Die Grünen und die Linkspartei legen um jeweils einen Punkt auf 19 beziehungsweise acht Prozent zu. Die FDP hält sich stabil bei acht Prozent, während die AfD um einen Punkt auf neun Prozent abrutscht. Die sonstigen Parteien würden sechs Prozent (+1) wählen. Für die Zeitung hatte Kantar 1.905 Menschen im Zeitraum vom 11. bis zum 17. Februar befragt.

Grünen-Bundesgeschäftsführer: SPD wäre Wunschpartner

Während die regierende Große Koalition damit aktuell in der Wählergunst nur noch bei 50 Prozent liegt, käme eine nach der Bundestagswahl denkbare schwarz-grüne Regierung auf 53 Prozent.

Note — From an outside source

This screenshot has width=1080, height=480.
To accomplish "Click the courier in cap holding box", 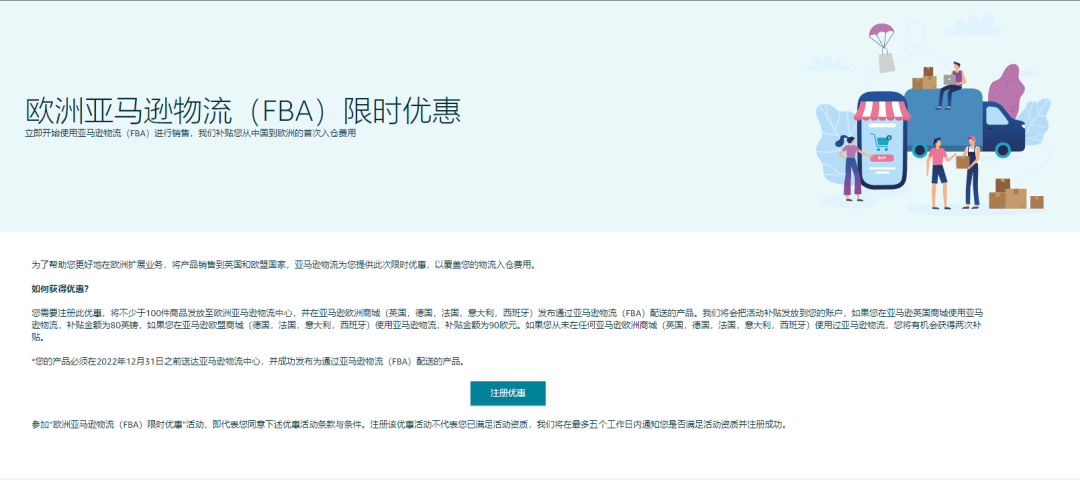I will [970, 173].
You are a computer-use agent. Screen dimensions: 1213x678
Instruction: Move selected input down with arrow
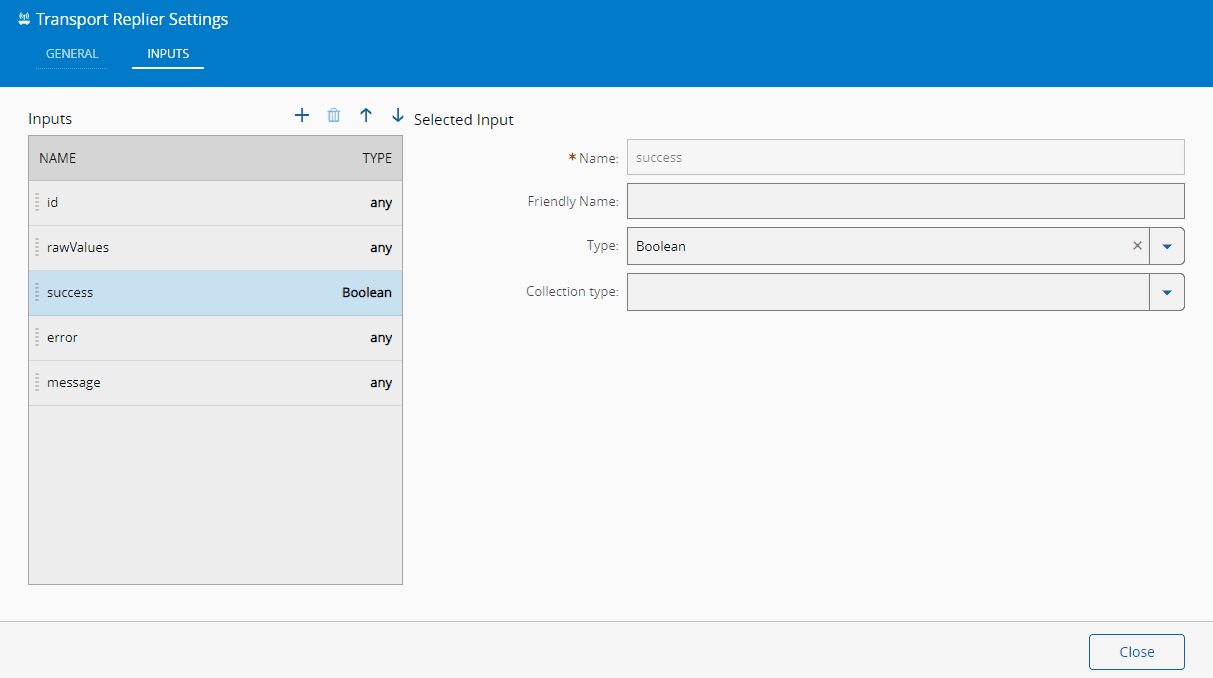coord(398,116)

Für die Grünen wäre jedoch die SPD nach der Bundestagswahl der bevorzugte Koalitionspartner. „Wenn ich es mir aussuchen könnte, wäre Grün-Rot meine Wunschregierung“, sagte Bundesgeschäftsführer Michael Kellner der Deutschen Presse-Agentur in Berlin.

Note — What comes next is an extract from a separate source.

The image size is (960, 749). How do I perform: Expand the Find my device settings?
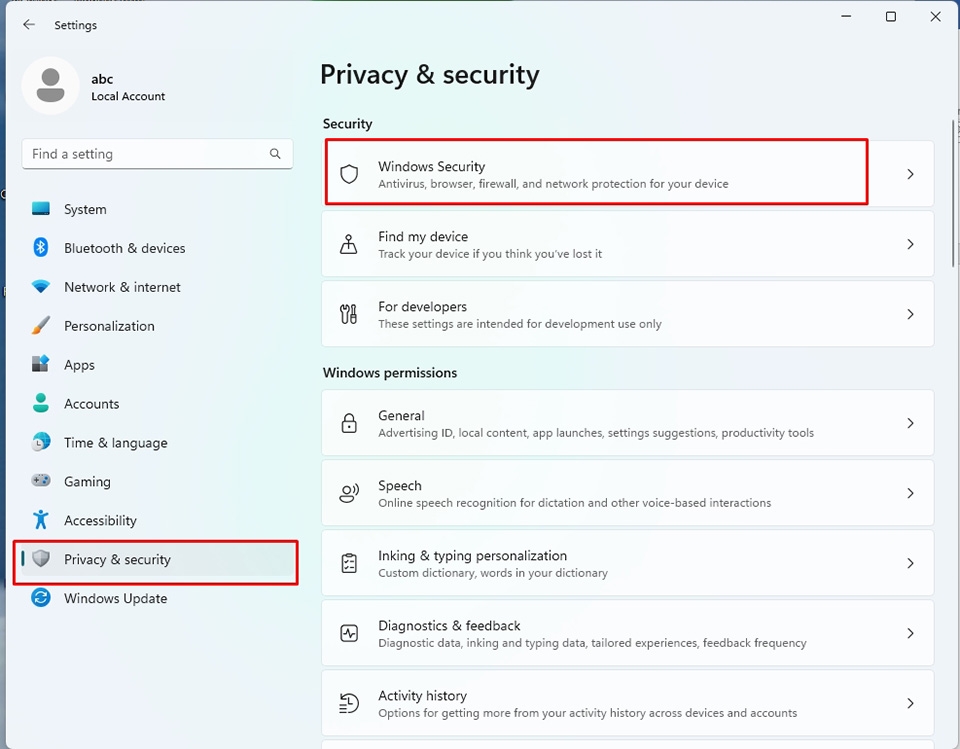click(x=627, y=243)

Auch der SPD-Vorsitzende Norbert Walter-Borjans wirbt für eine Koalition mit den Grünen nach der Bundestagswahl. CDU und CSU mit ihrer Politik des Konservierens gehörten auf die Oppositionsbank, wird er von der „Frankfurter Allgemeinen Sonntagszeitung“ zitiert.

Rot-Grün in allen Umfragen deutlich unter 40 Prozent

„Eine andere, eine progressive Mehrheit, die den Wandel annimmt und gestaltet, geht nur mit einem rot-grünen Kern“, betont Walter-Borjans. „Angesichts der Herausforderungen vor denen Deutschland während und auch nach der Pandemie steht, halte ich eine verlässliche Zusammenarbeit mit den Grünen, gerade im Hinblick auf eine klimaneutrale Industriepolitik, für die richtige Kombination.“

Dass es dafür bei der Bundestagswahl Ende September reicht, ist allerdings höchst unwahrscheinlich: Im Sonntagstrend kommen die Partei zusammen nur auf 35 Prozent, auch in anderen Umfragen bleiben sie zusammengenommen deutlich unter 40 Prozent.

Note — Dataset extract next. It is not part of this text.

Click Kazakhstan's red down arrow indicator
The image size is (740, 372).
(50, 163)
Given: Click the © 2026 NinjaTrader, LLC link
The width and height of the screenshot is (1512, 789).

Seine Partei kämpfe zunächst für ein eigenes gutes Ergebnis, sagte Grünen-Politiker Kellner. „Denn das ist der Garant dafür, dass die Gesellschaft sozialer und ökologischer wird.“ Über Koalitionen werde man sprechen, wenn die Wahlergebnisse feststünden. „Dabei werden wir mit allen demokratischen Parteien sprechen. Aber natürlich werden wir genau ausloten, mit wem wir am meisten durchsetzen können.“

Hindernisse gebe es in allen denkbaren Konstellationen zu überwinden. „Liebesheiraten gibt es in der Politik nicht.“

Bundesbürger sehen Söder weit vor Laschet

Kellner trat dem Eindruck entgegen, dass eine Koalition mit CDU und CSU nach der Wahl gesetzt sei. „Uns Grünen geht es bei der Bundestagswahl nicht darum, wer neben der Union den Juniorpartner stellt. Es geht für uns darum, die Union im Kanzleramt abzulösen. Es geht um Grün gegen Schwarz, nicht um Schwarz-Grün.“

Noch ist offen, mit welchem schwarzen Spitzenkandidaten die Grünen im Falle eines Falles zu verhandeln hätten. CDU-Chef Laschet hatte eine Entscheidung über die Kanzlerkandidatur zuletzt für das Frühjahr angekündigt.

Den Ergebnissen der Kantar-Umfrage zufolge sehen die Bundesbürger CSU-Chef Markus Söder bei der Frage nach dem Kanzlerkandidaten der Union bei der anstehenden Bundestagswahl vorne. Er sei wesentlicher geeigneter als der CDU-Vorsitzende Armin Laschet: Söder kommt auf eine Zustimmung von 50 Prozent der Befragten, Laschet überzeugt 24 Prozent. 26 Prozent sind unentschieden.